Buenaventura a un paso del colapso: así frenan que el sismo se convierta en un desastre sanitario

Tras el terremoto del 10 de agosto, la ciudad lucha contra hospitales saturados y vías cortadas. El Gobierno envía insumos, carpas y reactiva el buque Benkos Biohó, mientras expertos advierten que la clave es prevenir brotes y mantener la atención básica.

Buenaventura vive horas críticas. El temblor del 10 de agosto dejó centros de salud con áreas fuera de funcionamiento y barrios incomunicados por derrumbes y daños en la red vial. La capacidad hospitalaria se tensiona: camas ocupadas, quirófanos improvisados y largas filas para atención primaria. El riesgo no es sólo atender las heridas del sismo: es evitar que las condiciones de hacinamiento, falta de agua potable y saneamiento deriven en epidemias.

Según reportes oficiales, el Gobierno ha enviado insumos médicos, montado carpas hospitalarias y dispuesto la reactivación del buque Benkos Biohó como apoyo en atención. En una conversación con France 24, el médico y cirujano Santiago Tobón Orrego, de la Clínica de las Américas de Medellín, analizó las medidas necesarias para que la emergencia no escale a una crisis sanitaria mayor.

Qué se ha hecho y por qué importa

  • Carpas y puntos de atención primaria: permiten descongestionar hospitales, atender heridos leves y dar seguimiento a enfermedades crónicas.
  • Insumos y medicamentos: reabastecer emergencias, mantener terapias crónicas y evitar complicaciones de enfermedades preexistentes.
  • Benkos Biohó en operación: un recurso móvil para atender cirugías y hospitalizaciones cuando la infraestructura terrestre está dañada.
  • Logística y transporte: la apertura de corredores humanitarios por mar y aire es vital mientras las vías terrestres se rehabilitan.

Estos movimientos calman la urgencia inmediata, pero Tobón Orrego enfatiza que la contención real depende de medidas de salud pública sostenidas: vigilancia epidemiológica, acceso a agua potable, manejo de residuos y control de vectores. Sin estas intervenciones, la ciudad corre el riesgo de sumar brotes de diarreas, infecciones respiratorias y enfermedades transmitidas por mosquitos.

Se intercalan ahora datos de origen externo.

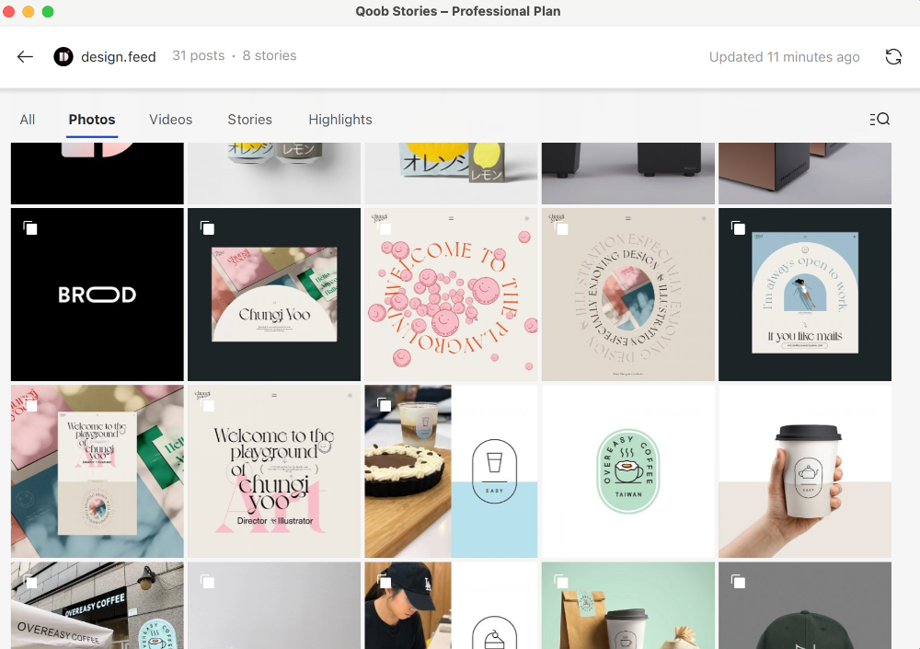Open the Videos tab
Viewport: 920px width, 649px height.
coord(171,120)
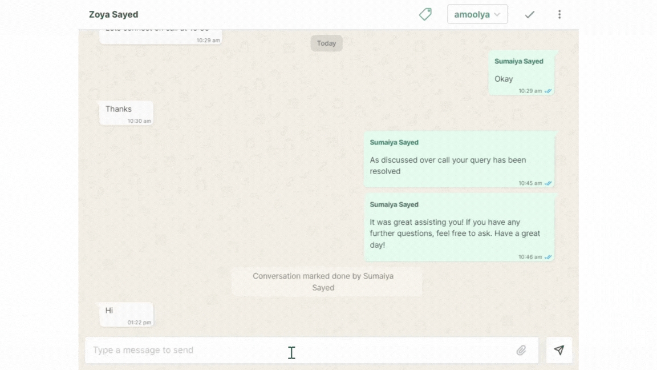The width and height of the screenshot is (657, 370).
Task: Mark conversation done with the checkmark icon
Action: (529, 14)
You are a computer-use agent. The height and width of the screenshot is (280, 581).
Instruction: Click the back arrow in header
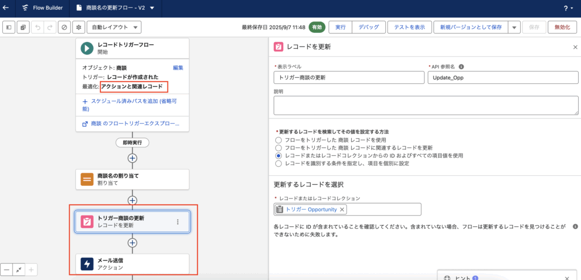tap(6, 8)
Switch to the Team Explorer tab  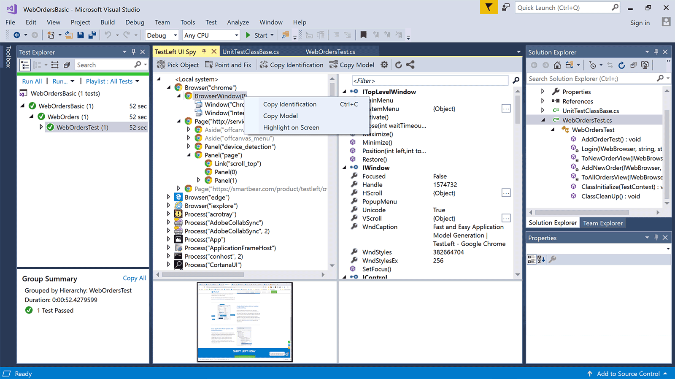pos(602,223)
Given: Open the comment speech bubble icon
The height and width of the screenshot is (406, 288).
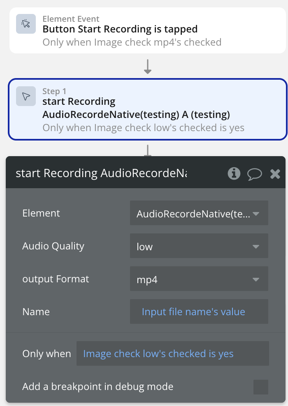Looking at the screenshot, I should click(255, 174).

Lo que el experto propone: acciones concretas para evitar la crisis

  • Implementar triage y flujos claros en cada punto de atención para priorizar casos graves y evitar contagios.
  • Garantizar agua potable y estaciones de lavado de manos en albergues y puntos de concentración.
  • Reforzar la cadena de frío para vacunas y medicamentos críticos.
  • Instalar sistemas móviles de eliminación segura de residuos y gestión de excretas.
  • Desplegar equipos de vigilancia epidemiológica para detectar brotes tempranos y acciones de control vectorial inmediato.
  • Priorizar la salud mental en atención primaria: trauma, duelo y estrés postraumático afectan la recuperación comunitaria.
  • Coordinar entre Nación, Gobernación, alcaldía, Armada y ONG para evitar duplicidad y vacíos en la respuesta.
  • Movilizar a agentes comunitarios para educación sanitaria y comunicación de riesgo con mensajes claros y prácticos.

Balance: avances y riesgos pendientes

Aspecto Acción tomada Riesgo si no se atiende
Capacidad hospitalaria Carpas y buque Benkos Biohó para atención complementaria Saturación prolongada, demora en cirugías urgentes
Acceso a agua Distribución de insumos, pero cobertura irregular Brote de diarreas y deshidratación, sobre todo en niños
Vigilancia epidemiológica Equipos iniciales desplegados Detección tardía de brotes y respuesta insuficiente
Logística Corredores marítimos y aéreas en evaluación Retrasos en insumos críticos y evacuaciones

La comunidad, pieza central

En medio del drama, la voz de la comunidad es clave. La participación ciudadana acelera la recuperación: desde brigadas de limpieza que reducen riesgo sanitario hasta voluntarios que acompañan a personas mayores a sus citas médicas. Las autoridades deben facilitar esa energía ciudadana con información veraz, puntos de apoyo y canales para reportar necesidades.

Conclusión

Buenaventura ha evitado, por ahora, que el sismo se transforme en un desastre sanitario total. Sin embargo, la contención es frágil. Como dice el sentido común y lo subrayan los expertos: actuar rápido para tapar las fugas —agua, saneamiento, vigilancia y atención primaria— es la única forma de que la emergencia no se convierta en tragedia prolongada. La ciudad necesita recursos sostenidos, coordinación clara y la participación activa de su gente para recuperarse.